■ **Excerpted passage**
The hero has been identified with Sir Harry Trelawny, 5th Baronet (unlikely by chronology), Joseph Townsend and his own brother Charles Caspar Graves. The novel is said to have arisen out of the arrival in the parish of Claverton of a shoemaker from Bradford-on-Avon, who held a meeting in the village. The rambles in the novel brought Wildgoose to Bath, Bristol, the Leasowes of Shenstone, and the Peak District. A key to several of the personages was supplied by Alleyne FitzHerbert to John Wilson Croker. Graves's own love life was portrayed in vol. ii.

===Other works===
Graves from early life wrote verses for magazines, and some of his poems appeared in the collections of Robert Dodsley (iv. 330–7) and George Pearch (iii. 133–8). He also wrote several plays, while his prose works were popular in his day. He published:
- The Festoon; a Collection of Epigrams (anon.), 1766 and 1767
- Galateo, or a Treatise on Politeness, translated from Il Galateo overo de’ costumi of Giovanni della Casa, 1774
- The Love of Order; a Poetical Essay, in three cantos (anon.), 1773. Dedicated to William James of Denford, Berkshire
- Euphrosyne; or Amusements on the Road of Life, 1776; 3rd edition vol. i. 1783; 2nd edition vol. ii. 1783, with appendix of pieces written for the Poetical Society at Batheaston
- Columella; or the Distressed Anchoret, a Colloquial Tale, 1779. In praise of an active life as superior to that of a small country gentleman, and possibly suggested by the career of Shenstone
- Eugenius; or Anecdotes of the Golden Vale (anon.), 1785, 2 vols. A tale of life in a Welsh valley
- Lucubrations, consisting of Essays, Reveries, &c., by the late Peter of Pontefract, 1786
- Recollections of some particulars in the Life of the late William Shenstone, in a Series of Letters from an intimate Friend of his [i.e. Graves] to … esq., F.R.S. [William Seward], 1788
- The Rout; or a Sketch of Modern Life, from an Academic in the Metropolis to his Friend in the Country, 1789
- Plexippus; or the Aspiring Plebeian (anon.), 1790, 2 vols.
- Fleurettes; a translation of Fénelon's "Ode on Solitude".

■ **Exercise tasks**
[1] In the passage on Graves and his writings, who supplied John Wilson Croker with a key to several of the novel's personages?
[2] Repeat word for word the part of the passage on Graves and his writings that runs from "The hero has" up to and including "in vol. ii.".

■ **Entries shown**
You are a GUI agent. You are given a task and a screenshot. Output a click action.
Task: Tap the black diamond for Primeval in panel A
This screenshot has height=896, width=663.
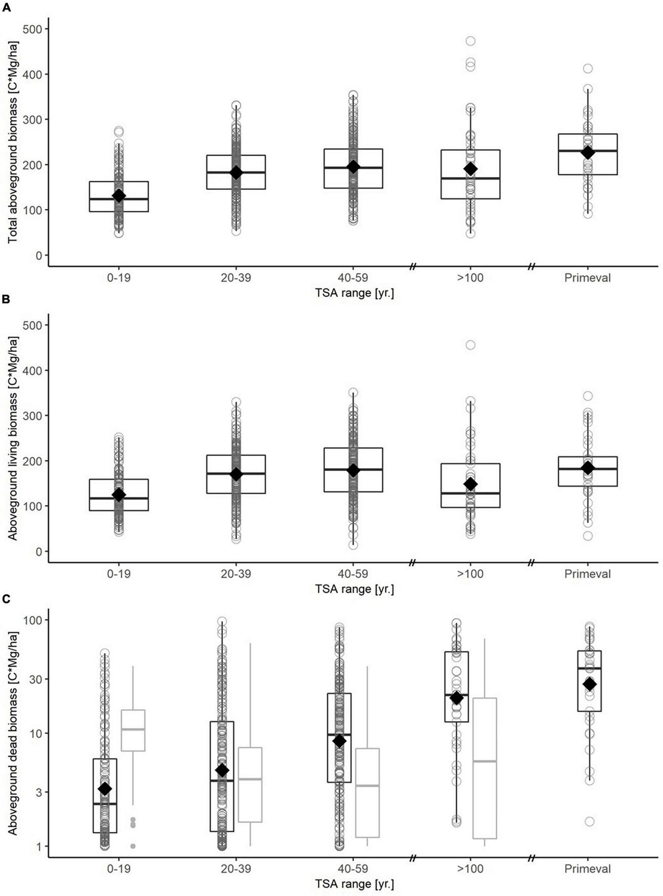tap(588, 153)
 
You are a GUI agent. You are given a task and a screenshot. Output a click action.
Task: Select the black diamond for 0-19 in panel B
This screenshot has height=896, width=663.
tap(119, 495)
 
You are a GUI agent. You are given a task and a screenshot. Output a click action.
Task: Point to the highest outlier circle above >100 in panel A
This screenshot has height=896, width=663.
tap(470, 41)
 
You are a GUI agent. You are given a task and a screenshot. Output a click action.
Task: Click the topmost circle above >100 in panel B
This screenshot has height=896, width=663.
tap(470, 345)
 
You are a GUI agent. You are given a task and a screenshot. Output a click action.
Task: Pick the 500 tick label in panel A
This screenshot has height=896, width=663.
tap(32, 29)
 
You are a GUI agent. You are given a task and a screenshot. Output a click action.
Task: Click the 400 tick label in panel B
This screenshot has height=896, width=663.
tap(32, 371)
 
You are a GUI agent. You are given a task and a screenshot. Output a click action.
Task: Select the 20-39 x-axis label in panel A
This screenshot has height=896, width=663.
tap(236, 278)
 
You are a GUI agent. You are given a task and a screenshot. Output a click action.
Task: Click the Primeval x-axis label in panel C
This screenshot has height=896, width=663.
tap(588, 869)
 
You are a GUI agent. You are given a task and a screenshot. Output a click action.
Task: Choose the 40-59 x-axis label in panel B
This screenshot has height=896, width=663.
tap(353, 574)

■ **Responses by item number**
[1] Alleyne FitzHerbert

[2]
The hero has been identified with Sir Harry Trelawny, 5th Baronet (unlikely by chronology), Joseph Townsend and his own brother Charles Caspar Graves. The novel is said to have arisen out of the arrival in the parish of Claverton of a shoemaker from Bradford-on-Avon, who held a meeting in the village. The rambles in the novel brought Wildgoose to Bath, Bristol, the Leasowes of Shenstone, and the Peak District. A key to several of the personages was supplied by Alleyne FitzHerbert to John Wilson Croker. Graves's own love life was portrayed in vol. ii.